Exemplary input devices 814 include a keyboard and a pointing
device, e.g., a mouse or a trackball, by which a user can provide
input to the computer system 800. Other kinds of input devices 814
can be used to provide for interaction with a user as well, such as
a tactile input device, visual input device, audio input device, or
brain-computer interface device. For example, feedback provided to
the user can be any form of sensory feedback, e.g., visual
feedback, auditory feedback, or tactile feedback; and input from
the user can be received in any form, including acoustic, speech,
tactile, or brain wave input. Exemplary output devices 816 include
display devices, such as a CRT (cathode ray tube) or LCD (liquid
crystal display) monitor, for displaying information to the
user.
[0069] According to one aspect of the present disclosure, the
client 110 and server 130 can be implemented using a computer
system 800 in response to processor 802 executing one or more
sequences of one or more instructions contained in memory 804. Such
instructions may be read into memory 804 from another
machine-readable medium, such as data storage device 806. Execution
of the sequences of instructions contained in main memory 804
causes processor 802 to perform the process steps described herein.

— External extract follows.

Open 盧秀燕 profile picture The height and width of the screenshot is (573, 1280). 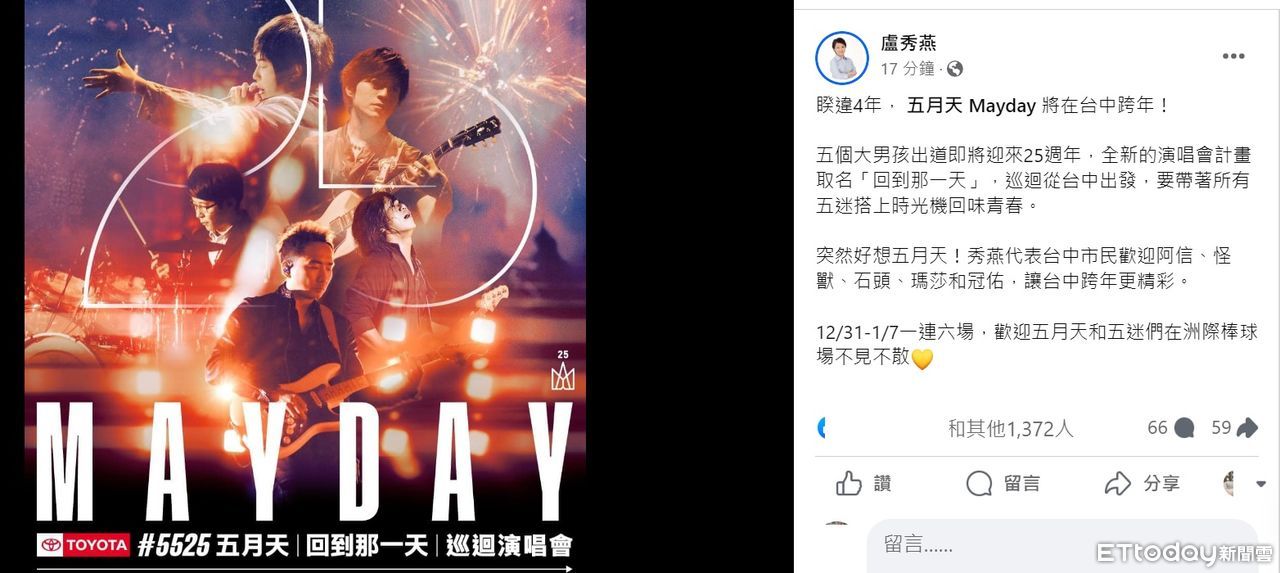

One or more processors in a multi-processing arrangement may also
be employed to execute the sequences of instructions contained in
memory 804. In alternative aspects, hard-wired circuitry may be
used in place of or in combination with software instructions to
implement various aspects of the present disclosure. Thus, aspects
of the present disclosure are not limited to any specific
combination of hardware circuitry and software.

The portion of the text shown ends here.